Que não faça eu acepção de pessoas, nem use de lisonjas para com o homem.
62.
Porque não sei usar de lisonjas; do contrário, em breve me levaria o meu Criador.
63.
Ouve, pois, as minhas palavras, ó Jó, e dá ouvidos a todas as minhas declaraçoes.
64.
Eis que já abri a minha boca; já falou a minha língua debaixo do meu paladar.
65.
As minhas palavras declaram a integridade do meu coração, e os meus lábios falam com sinceridade o que sabem.
66.
O Espírito de Deus me fez, e o sopro do Todo-Poderoso me dá vida.
67.
Se podes, responde-me; põe as tuas palavras em ordem diante de mim; apresenta-te.
68.
Eis que diante de Deus sou o que tu és; eu também fui formado do barro.
69.
Eis que não te perturbará nenhum medo de mim, nem será pesada sobre ti a minha mão.
70.
Na verdade tu falaste aos meus ouvidos, e eu ouvi a voz das tuas palavras.

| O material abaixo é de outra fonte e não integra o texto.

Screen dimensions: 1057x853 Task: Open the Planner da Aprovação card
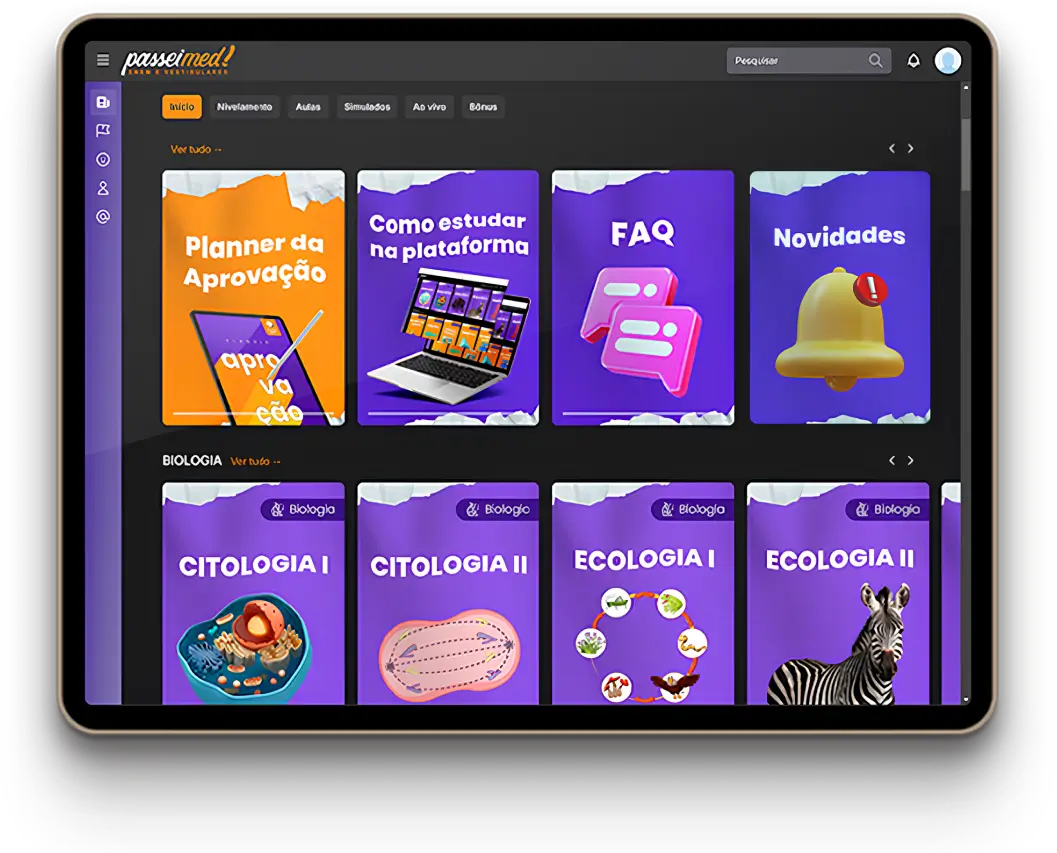pos(253,298)
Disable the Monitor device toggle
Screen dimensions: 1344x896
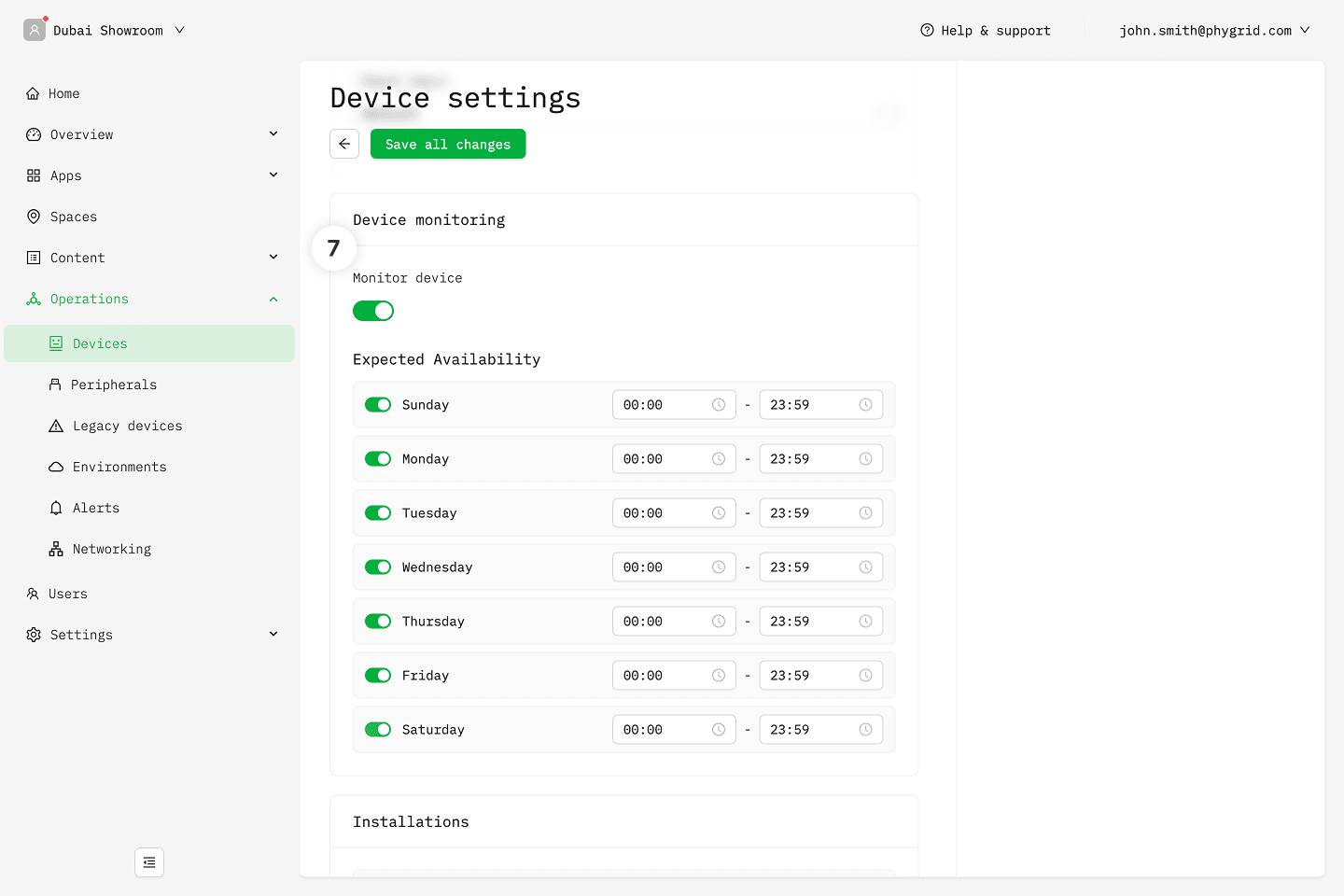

Dizias:
71.
Limpo estou, sem transgressão; puro sou, e não há em mim iniqüidade.
72.
Eis que Deus procura motivos de inimizade contra mim, e me considera como o seu inimigo.
73.
Põe no tronco os meus pés, e observa todas as minhas veredas.
74.
Eis que nisso não tens razão; eu te responderei; porque Deus e maior do que o homem.
75.
Por que razão contendes com ele por não dar conta dos seus atos?
76.
Pois Deus fala de um modo, e ainda de outro se o homem não lhe atende.
77.
Em sonho ou em visão de noite, quando cai sono profundo sobre os homens, quando adormecem na cama;
78.
então abre os ouvidos dos homens, e os atemoriza com avisos,
79.
para apartar o homem do seu desígnio, e esconder do homem a soberba;
80.
para reter a sua alma da cova, e a sua vida de passar pela espada.
81.
Também é castigado na sua cama com dores, e com incessante contenda nos seus ossos;
82.
de modo que a sua vida abomina o pão, e a sua alma a comida apetecível.
83.
Consome-se a sua carne, de maneira que desaparece, e os seus ossos, que não se viam, agora aparecem.
84.
A sua alma se vai chegando à cova, e a sua vida aos que trazem a morte.
85.
Se com ele, pois, houver um anjo, um intérprete, um entre mil, para declarar ao homem o que lhe é justo,
86.
então terá compaixão dele, e lhe dirá: Livra-o, para que não desça à cova; já achei resgate.
87.
Sua carne se reverdecerá mais do que na sua infância; e ele tornará aos dias da sua juventude.
88.
Deveras orará a Deus, que lhe será propício, e o fará ver a sua face com júbilo, e restituirá ao homem a sua justiça.
89.
Cantará diante dos homens, e dirá: Pequei, e perverti o direito, o que de nada me aproveitou.
90.
Mas Deus livrou a minha alma de ir para a cova, e a minha vida verá a luz.
91.
Eis que tudo isto Deus faz duas e três vezes para com o homem,
92.
para reconduzir a sua alma da cova, a fim de que seja iluminado com a luz dos viventes.
93.
Escuta, pois, ó Jó, ouve-me; cala-te, e eu falarei.
94.
Se tens alguma coisa que dizer, responde-me; fala, porque desejo justificar-te.
95.
Se não, escuta-me tu; cala-te, e ensinar-te-ei a sabedoria.